If you're getting a kernel error try going into your power options and turning off fast startup.
Wouldn't the Ryzen Power Plan already do this? And it should work perfectly fine for most people with it turned on, no? It's not just a problem with the kernel, anyway I realized when I've written "Running the system completely stock with newest drivers installed still causes random crashes pointing to Windows kernel" seemed rather vague.
Here is one of the minidumps created by windows just before it restarted: Instant Online Crash Analysis, brought to you by OSR Open Systems Resources, Inc - Pastebin.com
I get various crashes with different Windows crash codes, such as:
Unfortunately I did not keep any of the older minidumps, they were lost when I re-installed Windows after formatting. Creators update was recently shoved in my computer after I was happily running the older build which worked OK with older drivers. And was having no issues when AM4 was only a month old, my early adoption went smoother than most others. But now the system keeps crashing when it is in more heavy scenarios, on full load I'm barely going past half of what my power supply can output on a stress test, so it can't be the problem.
I will try to do as you said, I don't remember if I had fast startup disabled on my previous windows version. I vaguely remember having it off. My memory is a little fuzzy because I booted the system after 3 month hiatus to find that a bunch of updates installed, so OK, I download the newest drivers for the system to be compatible, then all of this started to happen.

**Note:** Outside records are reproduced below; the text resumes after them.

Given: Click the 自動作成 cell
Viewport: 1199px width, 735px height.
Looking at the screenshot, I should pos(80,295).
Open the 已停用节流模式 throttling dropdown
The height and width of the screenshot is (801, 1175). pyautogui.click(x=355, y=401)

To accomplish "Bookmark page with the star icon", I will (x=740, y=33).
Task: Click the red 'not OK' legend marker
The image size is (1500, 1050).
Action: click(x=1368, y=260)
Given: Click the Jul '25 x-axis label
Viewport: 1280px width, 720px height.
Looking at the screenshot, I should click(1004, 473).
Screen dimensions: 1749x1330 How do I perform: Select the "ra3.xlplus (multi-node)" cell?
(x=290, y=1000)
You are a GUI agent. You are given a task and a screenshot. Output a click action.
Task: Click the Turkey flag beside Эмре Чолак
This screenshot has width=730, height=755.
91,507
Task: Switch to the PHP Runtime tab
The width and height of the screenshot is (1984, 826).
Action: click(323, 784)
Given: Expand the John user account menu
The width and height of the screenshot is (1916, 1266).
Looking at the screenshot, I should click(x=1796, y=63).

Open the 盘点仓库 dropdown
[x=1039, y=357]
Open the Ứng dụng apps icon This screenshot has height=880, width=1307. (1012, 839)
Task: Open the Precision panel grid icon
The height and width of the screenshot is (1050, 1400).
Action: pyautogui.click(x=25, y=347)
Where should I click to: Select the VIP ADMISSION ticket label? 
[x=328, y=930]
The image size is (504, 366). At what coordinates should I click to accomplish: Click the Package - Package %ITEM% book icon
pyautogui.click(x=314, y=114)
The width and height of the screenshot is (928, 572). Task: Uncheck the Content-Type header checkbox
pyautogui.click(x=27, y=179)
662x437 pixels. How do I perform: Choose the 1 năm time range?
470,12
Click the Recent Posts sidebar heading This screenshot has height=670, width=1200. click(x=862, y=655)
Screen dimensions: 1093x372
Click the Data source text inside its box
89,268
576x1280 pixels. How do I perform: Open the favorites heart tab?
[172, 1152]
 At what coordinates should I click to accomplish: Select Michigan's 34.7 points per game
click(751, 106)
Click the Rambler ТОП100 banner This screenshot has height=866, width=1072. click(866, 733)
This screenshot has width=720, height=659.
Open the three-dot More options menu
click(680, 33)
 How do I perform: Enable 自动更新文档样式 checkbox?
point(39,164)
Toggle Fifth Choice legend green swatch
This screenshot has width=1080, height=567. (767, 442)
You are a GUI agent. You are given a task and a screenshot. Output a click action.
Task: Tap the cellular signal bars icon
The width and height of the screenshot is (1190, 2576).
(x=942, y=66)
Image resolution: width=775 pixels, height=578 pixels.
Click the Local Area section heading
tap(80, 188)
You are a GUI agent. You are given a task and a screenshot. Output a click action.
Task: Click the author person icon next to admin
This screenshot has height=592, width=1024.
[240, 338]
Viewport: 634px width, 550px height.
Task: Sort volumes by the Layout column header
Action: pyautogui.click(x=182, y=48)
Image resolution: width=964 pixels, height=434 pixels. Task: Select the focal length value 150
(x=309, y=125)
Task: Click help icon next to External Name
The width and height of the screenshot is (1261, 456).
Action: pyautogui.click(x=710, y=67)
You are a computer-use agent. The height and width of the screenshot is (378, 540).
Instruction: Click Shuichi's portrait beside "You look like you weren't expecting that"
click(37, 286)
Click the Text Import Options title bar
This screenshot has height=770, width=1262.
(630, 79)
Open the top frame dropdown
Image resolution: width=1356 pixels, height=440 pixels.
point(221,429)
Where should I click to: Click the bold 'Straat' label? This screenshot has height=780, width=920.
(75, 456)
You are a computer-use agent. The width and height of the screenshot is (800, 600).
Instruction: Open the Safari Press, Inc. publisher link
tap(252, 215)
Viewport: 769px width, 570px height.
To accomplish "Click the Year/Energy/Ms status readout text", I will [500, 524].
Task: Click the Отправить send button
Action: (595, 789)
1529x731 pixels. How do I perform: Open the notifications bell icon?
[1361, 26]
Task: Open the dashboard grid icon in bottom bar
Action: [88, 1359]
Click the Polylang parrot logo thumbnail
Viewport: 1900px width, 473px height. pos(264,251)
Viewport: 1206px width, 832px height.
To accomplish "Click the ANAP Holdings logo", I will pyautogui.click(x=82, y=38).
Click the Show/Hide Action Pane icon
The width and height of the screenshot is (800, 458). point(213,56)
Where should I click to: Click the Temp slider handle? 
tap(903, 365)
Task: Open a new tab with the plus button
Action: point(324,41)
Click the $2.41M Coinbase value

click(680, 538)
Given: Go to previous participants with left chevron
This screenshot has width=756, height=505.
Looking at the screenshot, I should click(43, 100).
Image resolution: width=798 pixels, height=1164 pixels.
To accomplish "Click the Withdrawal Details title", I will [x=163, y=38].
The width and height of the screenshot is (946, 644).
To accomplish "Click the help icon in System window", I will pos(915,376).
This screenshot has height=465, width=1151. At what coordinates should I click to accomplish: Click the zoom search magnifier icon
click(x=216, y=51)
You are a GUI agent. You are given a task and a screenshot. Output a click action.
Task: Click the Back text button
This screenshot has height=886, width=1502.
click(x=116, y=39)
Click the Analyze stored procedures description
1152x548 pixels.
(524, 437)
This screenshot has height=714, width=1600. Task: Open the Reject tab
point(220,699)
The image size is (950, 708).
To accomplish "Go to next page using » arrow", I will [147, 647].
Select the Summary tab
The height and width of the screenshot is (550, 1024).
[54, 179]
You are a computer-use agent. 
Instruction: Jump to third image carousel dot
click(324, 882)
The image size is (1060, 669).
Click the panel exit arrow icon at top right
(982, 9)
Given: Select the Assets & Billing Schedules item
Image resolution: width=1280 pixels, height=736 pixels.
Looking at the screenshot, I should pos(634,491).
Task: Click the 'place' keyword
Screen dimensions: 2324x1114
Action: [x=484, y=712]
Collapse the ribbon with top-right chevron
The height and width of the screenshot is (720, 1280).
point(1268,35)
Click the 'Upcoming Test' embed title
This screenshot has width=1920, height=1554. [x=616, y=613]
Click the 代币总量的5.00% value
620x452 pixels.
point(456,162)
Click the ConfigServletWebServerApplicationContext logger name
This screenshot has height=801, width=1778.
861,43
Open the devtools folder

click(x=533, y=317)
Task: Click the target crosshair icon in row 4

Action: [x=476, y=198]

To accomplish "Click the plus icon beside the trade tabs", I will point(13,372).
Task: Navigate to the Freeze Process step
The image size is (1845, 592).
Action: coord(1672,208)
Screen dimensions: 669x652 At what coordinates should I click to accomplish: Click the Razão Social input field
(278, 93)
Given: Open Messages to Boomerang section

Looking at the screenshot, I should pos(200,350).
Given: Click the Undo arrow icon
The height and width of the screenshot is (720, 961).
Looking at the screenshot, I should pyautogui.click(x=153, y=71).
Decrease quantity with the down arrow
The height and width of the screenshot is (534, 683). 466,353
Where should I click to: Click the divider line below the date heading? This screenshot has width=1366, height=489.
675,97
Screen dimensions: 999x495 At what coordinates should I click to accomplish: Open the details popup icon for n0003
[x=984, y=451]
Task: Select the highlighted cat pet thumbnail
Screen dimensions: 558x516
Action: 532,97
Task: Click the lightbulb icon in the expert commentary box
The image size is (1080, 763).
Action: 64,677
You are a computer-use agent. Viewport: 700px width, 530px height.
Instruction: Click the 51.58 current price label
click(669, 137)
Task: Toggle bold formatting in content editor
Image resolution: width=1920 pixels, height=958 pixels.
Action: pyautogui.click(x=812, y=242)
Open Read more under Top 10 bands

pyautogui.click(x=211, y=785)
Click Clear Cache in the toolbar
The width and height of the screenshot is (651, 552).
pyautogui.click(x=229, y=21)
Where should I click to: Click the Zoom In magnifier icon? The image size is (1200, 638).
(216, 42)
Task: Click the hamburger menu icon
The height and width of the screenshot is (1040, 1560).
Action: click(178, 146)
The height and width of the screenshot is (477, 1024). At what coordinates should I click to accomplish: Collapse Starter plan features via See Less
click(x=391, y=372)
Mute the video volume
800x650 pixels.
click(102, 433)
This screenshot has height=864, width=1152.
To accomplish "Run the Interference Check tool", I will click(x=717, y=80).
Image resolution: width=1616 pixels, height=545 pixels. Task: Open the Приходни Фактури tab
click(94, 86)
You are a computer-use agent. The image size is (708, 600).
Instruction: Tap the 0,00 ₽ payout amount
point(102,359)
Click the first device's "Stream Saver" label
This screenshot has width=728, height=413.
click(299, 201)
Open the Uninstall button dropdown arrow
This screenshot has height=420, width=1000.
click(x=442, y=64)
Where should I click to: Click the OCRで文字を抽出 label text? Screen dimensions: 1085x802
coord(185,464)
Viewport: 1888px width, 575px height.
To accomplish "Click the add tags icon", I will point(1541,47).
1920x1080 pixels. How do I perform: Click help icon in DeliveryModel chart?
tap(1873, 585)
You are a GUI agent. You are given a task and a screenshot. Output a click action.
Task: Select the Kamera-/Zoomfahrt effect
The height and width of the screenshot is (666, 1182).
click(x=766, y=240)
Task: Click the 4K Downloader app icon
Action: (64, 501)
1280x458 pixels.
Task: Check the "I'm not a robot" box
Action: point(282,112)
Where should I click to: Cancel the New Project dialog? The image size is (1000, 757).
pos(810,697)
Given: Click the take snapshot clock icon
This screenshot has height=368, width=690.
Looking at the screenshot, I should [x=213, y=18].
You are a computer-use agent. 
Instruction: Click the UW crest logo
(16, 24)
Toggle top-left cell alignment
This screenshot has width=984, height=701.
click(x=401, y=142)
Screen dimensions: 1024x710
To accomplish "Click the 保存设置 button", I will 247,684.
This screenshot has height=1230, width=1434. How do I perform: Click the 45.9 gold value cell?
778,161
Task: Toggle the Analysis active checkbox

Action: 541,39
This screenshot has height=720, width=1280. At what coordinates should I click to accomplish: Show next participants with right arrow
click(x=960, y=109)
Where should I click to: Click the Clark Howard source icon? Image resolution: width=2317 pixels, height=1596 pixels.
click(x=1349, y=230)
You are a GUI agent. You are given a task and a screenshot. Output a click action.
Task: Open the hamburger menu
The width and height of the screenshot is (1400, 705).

"Faster -- like bigger -- is better, right? Not necessarily. Windows 10 includes a feature called Fast Startup which certainly sounds enticing. Microsoft's description in the Control Panel says, "this helps start your PC faster after shutdown". Who wouldn't want a slice of that pie?
Enabled by default on most clean installations of Windows 10, Fast Startup essentially hibernates the Windows kernel and loaded drivers to help slash startup times. It all sounds great, but Fast Startup may not be quite as good as you think. Not only can it seriously mess up dual-boot systems, it may also interfere with the installation of updates, and could cause problems with encryption software.
Over on How-To Geek, Walter Glenn reveals the pros and cons of this feature of Windows. Everyone's time is important, but you may well decide that the few seconds you can save booting up your computer are just not worth the price you have to pay. One of the more worrying side effects of Fast Startup is that some people have found encrypted drives are automatically mounted after a restart, potentially posing a security risk.
There is also the potential for Fast Startup to get in the way of Windows Updates. While updates will be downloaded for you if you have Automatic Updates enabled, not all of them can be installed without a restart. If you shutdown your computer with Fast Startup enabled, your machine will not perform a complete shutdown, so the installation of updates may not complete. Opt to perform a restart, and this will incorporate a proper shutown and allow updates to be installed -- something to keep in mind if you want to ensure that you keep your copy of Windows 10 fully up to date."
What GPU card do you have installed?
When I had one of four RAM Module that was defective, I was getting mainly, plus some dealing with memory, the first two errors you mentioned - Kmode and System Service errors.
Every time I tried to install something it would crash or when my computer was under load or when Updating to the newest version of Windows.
I would run MEMTEST86 just to eliminate bad Memory module. After two passes it should show Zero errors. one or more errors indicates a bad memory module.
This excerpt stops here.